In the final section of the course, the computer science students imported the models into Unity, an open source gaming platform.6 Although the importation of the model was generally straightforward, this part of the work involved creating the broader environment of the building and adding in interactive features, photographs, and underlying data that users could examine as they navigated the building. As one of the archaeology students noted, “It wasn’t like we were done [when the model was imported into Unity] . . . there was constant communication about the details.” This part of the process was important, as the students had to make their best-educated guess about a particular feature. What became very clear for the students at this stage was that the models themselves would always be works-in-progress; for many features, they could only make a good guess at how the building would have looked. Seeing the buildings modeled and being able to navigate through it was often a revelation for the teams, since they had worked with the elements of the building for most of the semester. I was also very surprised to see the result of the Swahili reconstruction. As I was quoted in the news story: “Fleisher said seeing 3-D models based on his Swahili research was a revelation. ‘I can say, “Is that right? I never would have pictured it that way.” And I’ve been working there for 20 years. Seeing reconstructions really does change the way we think about the archaeology.’” And, in this way, the reconstructions were incredibly successful as research tools—they challenged our understanding about domestic and other spaces by being able to inhabit them in three dimensions.
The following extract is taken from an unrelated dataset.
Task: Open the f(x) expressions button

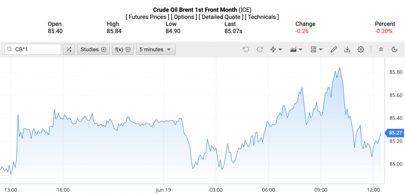Action: (123, 50)
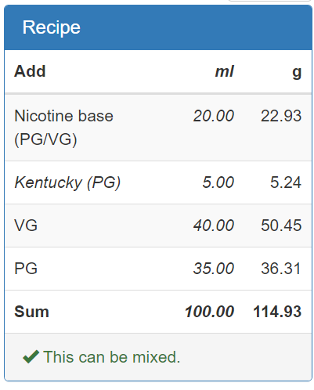Click the 20.00 ml nicotine base value

(x=214, y=116)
With the models completed, the course met for a final time at the Rice University Chevron Visualization Laboratory to present their final projects on a 200-inch display. In attendance were faculty and deans from all the participating colleges, who were able to examine the 3D models and ask questions of the students. In this discussion, there were questions about why certain decisions were made, particular conventions adopted, and concern about the authenticity of the models themselves. Because the students had handled all aspects of the projects, they were able to answer these questions thoroughly and thoughtfully. The final course models are available for viewing online.7
In the course evaluations, the students highlighted the interdisciplinary aspects of the course and the way that the class challenged them:
Groundbreaking class at Rice. This class is truly interdisciplinary. You will work alongside CS, Archi, Social Science, and Humanity students to research and design a truly great product.
. . . it was a great opportunity to take on an interdisciplinary project on a large scale. It’s one of those classes that will demand work from you, but will be extremely rewarding in the end.
These echoed conversations we had with students after the class ended, in which they talked about how the class pushed them to think and work interdisciplinarily, an experience they rarely had in their other courses. The course experience not only challenged the students to think about ancient structures and their histories in new and novel ways, but also forced them to think about how to communicate what they learned not only to each other, but to a broader viewing public.